Small businesses are reopening after a year of shutdowns and lost business. But creditors may also be engaged in debt collection from these businesses. Several measures can help pay off debt before small business undergo lawsuits or take business law actions.
Business can seek commercial debt counseling for debt elimination and avoiding bankruptcy. Certified counselors review the business’ financial situation and create an affordable debt repayment plan.
Taking money from a business or personal emergency account can help eliminate debt and boost a business’ credit rating after the debt is paid off. But taking money from a personal savings account may be insufficient to pay off overwhelming commercial debt.
A debt consolidation loan is another borrowing option. Qualifying for a commercial debt consolidation is more difficult than getting a personal debt consolidation loan because a much larger amount is needed for the business organization. A commercial budget needs to be submitted to assure the lender that the business will rebound, and the loan will be timely repaid. Lenders may agree to loans with lower interest rates and payment consolidation into a single monthly obligation.
Sometimes you may be able to negotiate with your creditors to lower the outstanding balance and make it easier to pay off. A professional debt arbitrator can also lower the balance to a more reasonable amount.
Reliable debt settlement companies have convinced creditors to reduce business debt by 40 to 60 percent. The business must pay off the agreed-upon amount in a lump sum payment, however. Creditors are more willing to agree to these proposals if they believe the business will undergo bankruptcy which can lead to greater creditor losses after the debtor business pays off secured loans.
This may be the time to reexamine the business budget. Allot part of the budget to variable expenses such as manufacturing materials. Watch where money is being spent.

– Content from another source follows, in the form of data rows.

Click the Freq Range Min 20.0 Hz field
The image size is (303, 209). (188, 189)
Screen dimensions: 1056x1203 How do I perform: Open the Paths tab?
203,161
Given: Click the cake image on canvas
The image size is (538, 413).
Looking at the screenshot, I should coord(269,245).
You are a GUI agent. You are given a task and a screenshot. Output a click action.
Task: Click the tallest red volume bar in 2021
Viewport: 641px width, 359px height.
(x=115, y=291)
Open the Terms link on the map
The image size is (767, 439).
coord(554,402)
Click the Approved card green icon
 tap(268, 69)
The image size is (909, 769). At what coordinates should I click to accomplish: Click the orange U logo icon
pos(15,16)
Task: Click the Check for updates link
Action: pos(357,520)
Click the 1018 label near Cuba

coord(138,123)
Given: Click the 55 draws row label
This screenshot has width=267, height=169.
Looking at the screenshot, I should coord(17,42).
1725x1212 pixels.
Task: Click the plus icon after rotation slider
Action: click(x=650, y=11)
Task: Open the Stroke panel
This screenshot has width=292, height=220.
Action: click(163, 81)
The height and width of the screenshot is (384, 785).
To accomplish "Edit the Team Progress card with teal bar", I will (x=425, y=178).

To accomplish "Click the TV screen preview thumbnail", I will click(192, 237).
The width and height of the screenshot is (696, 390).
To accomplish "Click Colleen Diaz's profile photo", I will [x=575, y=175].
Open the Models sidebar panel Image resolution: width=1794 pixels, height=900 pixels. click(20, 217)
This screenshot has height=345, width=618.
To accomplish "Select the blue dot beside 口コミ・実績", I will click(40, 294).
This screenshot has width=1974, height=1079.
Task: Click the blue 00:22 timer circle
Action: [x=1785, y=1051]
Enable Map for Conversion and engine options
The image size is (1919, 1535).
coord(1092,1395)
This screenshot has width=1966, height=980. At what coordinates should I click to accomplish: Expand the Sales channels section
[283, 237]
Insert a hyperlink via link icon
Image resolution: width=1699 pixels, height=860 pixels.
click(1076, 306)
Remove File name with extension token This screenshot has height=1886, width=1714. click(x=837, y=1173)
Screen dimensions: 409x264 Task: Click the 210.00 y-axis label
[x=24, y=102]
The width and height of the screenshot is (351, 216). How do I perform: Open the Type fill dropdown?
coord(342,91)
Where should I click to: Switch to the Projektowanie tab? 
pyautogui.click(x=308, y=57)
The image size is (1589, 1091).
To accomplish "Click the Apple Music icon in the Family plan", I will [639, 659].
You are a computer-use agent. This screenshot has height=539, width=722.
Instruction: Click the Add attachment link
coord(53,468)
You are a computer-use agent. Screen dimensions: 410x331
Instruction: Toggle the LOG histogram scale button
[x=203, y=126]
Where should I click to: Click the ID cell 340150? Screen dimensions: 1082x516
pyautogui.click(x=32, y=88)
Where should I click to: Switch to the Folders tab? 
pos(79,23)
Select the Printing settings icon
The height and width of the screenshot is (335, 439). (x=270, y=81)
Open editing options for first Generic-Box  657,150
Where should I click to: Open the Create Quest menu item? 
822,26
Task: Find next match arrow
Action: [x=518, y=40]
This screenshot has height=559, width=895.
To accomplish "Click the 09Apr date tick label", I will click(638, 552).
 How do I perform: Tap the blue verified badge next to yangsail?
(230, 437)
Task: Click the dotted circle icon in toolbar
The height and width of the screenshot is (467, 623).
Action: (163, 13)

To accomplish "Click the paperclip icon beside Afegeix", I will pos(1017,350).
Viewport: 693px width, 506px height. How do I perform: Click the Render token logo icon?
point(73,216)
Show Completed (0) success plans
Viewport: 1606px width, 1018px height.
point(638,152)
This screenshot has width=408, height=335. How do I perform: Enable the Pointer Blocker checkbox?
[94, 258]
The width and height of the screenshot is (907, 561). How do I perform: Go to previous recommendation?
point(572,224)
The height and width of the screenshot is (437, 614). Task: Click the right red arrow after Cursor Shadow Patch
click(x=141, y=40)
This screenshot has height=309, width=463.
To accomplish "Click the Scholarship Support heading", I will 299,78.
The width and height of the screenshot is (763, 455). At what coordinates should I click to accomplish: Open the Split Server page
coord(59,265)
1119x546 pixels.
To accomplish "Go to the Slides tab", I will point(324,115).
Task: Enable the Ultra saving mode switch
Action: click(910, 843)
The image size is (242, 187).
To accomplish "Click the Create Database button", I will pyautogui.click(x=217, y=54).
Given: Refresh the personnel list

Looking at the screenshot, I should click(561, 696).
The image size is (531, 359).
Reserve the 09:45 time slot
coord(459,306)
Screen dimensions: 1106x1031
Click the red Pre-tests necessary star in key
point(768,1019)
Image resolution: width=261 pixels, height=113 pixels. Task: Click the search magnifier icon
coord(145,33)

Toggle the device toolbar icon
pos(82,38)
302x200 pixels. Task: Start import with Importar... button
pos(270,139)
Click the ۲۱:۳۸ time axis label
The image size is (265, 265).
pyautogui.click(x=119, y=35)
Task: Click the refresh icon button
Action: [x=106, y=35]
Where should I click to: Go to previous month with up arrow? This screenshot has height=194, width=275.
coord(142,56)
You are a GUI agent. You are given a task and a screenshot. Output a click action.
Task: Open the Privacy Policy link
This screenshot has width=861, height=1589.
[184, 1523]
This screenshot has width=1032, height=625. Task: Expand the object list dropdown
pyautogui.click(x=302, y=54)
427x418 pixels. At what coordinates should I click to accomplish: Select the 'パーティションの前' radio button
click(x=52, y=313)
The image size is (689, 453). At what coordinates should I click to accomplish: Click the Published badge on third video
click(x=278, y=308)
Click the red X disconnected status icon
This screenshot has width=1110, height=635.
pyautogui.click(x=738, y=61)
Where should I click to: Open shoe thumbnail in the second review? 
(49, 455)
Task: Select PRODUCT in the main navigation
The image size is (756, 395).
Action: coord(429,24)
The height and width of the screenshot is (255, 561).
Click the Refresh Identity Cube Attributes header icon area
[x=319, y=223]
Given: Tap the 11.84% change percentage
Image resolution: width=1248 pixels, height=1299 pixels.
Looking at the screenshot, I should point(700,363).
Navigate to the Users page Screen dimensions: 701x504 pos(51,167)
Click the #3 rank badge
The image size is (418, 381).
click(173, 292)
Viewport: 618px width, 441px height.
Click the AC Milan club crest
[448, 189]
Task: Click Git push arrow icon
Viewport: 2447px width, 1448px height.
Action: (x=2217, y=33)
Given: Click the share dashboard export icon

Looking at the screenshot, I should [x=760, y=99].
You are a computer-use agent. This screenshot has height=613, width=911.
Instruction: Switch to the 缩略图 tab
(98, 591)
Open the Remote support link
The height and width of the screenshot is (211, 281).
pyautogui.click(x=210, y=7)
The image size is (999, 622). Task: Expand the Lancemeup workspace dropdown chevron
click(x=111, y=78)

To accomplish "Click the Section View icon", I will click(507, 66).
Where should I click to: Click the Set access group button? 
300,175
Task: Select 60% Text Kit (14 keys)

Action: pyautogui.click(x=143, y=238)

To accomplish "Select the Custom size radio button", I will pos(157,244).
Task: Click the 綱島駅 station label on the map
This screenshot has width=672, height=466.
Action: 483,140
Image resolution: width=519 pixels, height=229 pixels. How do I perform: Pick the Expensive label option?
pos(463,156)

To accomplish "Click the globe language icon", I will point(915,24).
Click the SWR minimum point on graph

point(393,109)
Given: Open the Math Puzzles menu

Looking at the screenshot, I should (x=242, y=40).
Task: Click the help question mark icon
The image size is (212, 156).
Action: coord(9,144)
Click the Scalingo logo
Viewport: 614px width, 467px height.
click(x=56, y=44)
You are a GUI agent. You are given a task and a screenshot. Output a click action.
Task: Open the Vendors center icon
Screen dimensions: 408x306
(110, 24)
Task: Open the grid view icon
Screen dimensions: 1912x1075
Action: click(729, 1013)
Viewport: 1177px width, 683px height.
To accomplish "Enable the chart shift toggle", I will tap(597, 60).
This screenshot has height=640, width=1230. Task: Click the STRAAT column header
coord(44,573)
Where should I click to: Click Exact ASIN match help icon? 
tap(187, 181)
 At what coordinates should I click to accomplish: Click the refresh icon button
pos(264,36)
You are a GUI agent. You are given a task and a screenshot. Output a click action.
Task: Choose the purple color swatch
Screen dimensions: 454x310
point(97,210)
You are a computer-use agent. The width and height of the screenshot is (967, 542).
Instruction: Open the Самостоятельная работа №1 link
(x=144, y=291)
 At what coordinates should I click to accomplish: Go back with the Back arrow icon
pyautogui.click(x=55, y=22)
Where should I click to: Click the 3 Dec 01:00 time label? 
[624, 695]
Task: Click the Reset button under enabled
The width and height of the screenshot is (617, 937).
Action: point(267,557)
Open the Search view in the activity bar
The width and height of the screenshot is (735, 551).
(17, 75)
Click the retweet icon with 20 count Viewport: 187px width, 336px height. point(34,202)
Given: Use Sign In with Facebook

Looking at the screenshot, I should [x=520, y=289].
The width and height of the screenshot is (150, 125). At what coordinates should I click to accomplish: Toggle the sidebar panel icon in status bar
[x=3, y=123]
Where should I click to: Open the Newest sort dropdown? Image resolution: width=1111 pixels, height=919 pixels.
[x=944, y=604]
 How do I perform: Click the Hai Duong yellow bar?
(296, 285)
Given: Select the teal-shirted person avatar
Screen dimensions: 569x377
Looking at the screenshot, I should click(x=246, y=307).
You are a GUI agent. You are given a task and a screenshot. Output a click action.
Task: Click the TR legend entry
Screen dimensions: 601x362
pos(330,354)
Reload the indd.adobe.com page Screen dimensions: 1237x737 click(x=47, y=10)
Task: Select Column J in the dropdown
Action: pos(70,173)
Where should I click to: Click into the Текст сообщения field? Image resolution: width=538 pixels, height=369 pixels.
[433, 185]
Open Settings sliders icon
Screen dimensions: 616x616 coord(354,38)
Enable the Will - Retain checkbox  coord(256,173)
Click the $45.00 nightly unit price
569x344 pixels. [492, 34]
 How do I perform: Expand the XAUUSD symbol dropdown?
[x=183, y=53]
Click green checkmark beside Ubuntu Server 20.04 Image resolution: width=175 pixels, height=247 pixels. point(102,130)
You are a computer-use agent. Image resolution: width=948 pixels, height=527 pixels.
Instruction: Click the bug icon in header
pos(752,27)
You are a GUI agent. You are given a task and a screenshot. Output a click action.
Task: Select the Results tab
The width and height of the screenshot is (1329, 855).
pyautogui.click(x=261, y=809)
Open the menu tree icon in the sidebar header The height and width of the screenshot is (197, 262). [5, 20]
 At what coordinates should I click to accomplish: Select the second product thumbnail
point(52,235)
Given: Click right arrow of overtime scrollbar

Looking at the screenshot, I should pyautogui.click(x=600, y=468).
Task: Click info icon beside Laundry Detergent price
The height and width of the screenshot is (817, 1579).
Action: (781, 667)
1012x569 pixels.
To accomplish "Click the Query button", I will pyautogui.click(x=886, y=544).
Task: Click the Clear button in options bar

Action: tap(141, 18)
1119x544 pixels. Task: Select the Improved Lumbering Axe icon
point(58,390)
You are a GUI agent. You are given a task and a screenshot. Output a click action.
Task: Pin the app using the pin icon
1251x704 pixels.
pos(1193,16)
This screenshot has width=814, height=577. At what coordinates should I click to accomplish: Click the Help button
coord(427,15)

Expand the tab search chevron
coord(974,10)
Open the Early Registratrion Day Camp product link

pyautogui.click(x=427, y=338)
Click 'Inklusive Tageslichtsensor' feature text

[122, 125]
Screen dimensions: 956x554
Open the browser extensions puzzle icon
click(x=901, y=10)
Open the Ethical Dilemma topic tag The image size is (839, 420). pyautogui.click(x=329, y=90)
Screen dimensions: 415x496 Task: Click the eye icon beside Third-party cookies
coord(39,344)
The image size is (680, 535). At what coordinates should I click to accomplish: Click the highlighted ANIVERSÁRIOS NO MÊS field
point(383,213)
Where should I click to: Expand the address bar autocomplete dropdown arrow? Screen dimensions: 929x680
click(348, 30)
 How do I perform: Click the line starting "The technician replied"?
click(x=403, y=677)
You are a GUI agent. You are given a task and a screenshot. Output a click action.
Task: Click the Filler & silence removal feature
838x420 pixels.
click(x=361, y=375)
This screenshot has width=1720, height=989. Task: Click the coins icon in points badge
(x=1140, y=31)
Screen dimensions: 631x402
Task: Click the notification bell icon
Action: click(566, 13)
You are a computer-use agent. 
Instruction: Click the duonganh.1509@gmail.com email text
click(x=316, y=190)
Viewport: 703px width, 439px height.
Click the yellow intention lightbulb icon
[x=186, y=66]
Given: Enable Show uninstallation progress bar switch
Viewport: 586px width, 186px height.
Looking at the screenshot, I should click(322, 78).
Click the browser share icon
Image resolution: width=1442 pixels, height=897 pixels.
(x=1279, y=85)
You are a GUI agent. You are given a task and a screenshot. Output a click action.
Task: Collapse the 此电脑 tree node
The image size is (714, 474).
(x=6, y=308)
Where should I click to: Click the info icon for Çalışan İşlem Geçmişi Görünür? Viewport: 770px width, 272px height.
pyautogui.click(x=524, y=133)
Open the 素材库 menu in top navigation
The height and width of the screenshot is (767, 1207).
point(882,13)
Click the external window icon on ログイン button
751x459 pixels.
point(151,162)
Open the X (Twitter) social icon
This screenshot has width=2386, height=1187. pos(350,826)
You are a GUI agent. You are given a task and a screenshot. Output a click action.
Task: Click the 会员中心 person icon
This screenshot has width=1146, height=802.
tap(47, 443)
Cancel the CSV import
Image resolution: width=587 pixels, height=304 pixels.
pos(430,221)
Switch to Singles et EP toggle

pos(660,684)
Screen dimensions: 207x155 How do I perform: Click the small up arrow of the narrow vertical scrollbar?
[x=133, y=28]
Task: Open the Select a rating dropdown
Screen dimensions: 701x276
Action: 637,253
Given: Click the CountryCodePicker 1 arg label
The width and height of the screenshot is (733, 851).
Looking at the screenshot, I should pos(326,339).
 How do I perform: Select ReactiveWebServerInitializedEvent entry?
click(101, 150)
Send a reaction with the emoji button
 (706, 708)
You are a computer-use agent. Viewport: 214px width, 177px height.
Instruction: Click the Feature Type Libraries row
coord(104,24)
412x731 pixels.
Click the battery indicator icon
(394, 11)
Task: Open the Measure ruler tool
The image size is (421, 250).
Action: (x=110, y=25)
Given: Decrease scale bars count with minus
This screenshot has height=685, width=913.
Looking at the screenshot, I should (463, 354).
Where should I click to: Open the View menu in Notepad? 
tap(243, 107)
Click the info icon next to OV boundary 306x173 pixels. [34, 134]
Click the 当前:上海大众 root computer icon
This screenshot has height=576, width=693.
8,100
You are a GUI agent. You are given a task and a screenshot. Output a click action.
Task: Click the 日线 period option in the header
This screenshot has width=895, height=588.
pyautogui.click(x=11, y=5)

Likewise, lower your costs. Saved money may be used to pay off debt and raise your credit rating. Consider selling off underused equipment.
Paying off high-interest debt
Your clients and customers should be held accountable for any money owed to your business. Increased collection efforts of delinquent accounts can raise funds for paying off high-interest debt.
Do not transfer company assets
Transferring company assets to friends and family members to keep them hidden from creditors and lenders is not an option. Lenders are prepared to trace transactions and retrieve property. Illegitimate transfers can lead to civil or even criminal actions.
Bankruptcy or sale
If everything else does not work, it may be necessary to sell the business, liquidate its assets, and file for bankruptcy. There may be times that bankruptcy is not an option, and the business should be sold.
Before declaring bankruptcy, renew your insurance contract because many carriers are reluctant to provide insurance for firms that file for Chapter 11 or Chapter 13 bankruptcies. If your insured business continues to make regular payments, the carrier cannot cancel its policy.
Starting up a small business requires loans and keeping it established requires financing. This can lead to further debt which may grow during shutdowns and lower consumer activity. Cutting down business costs can help reduce funding and save money which can be used to pay off debt. Attorneys can also provide legal options to help protect your business.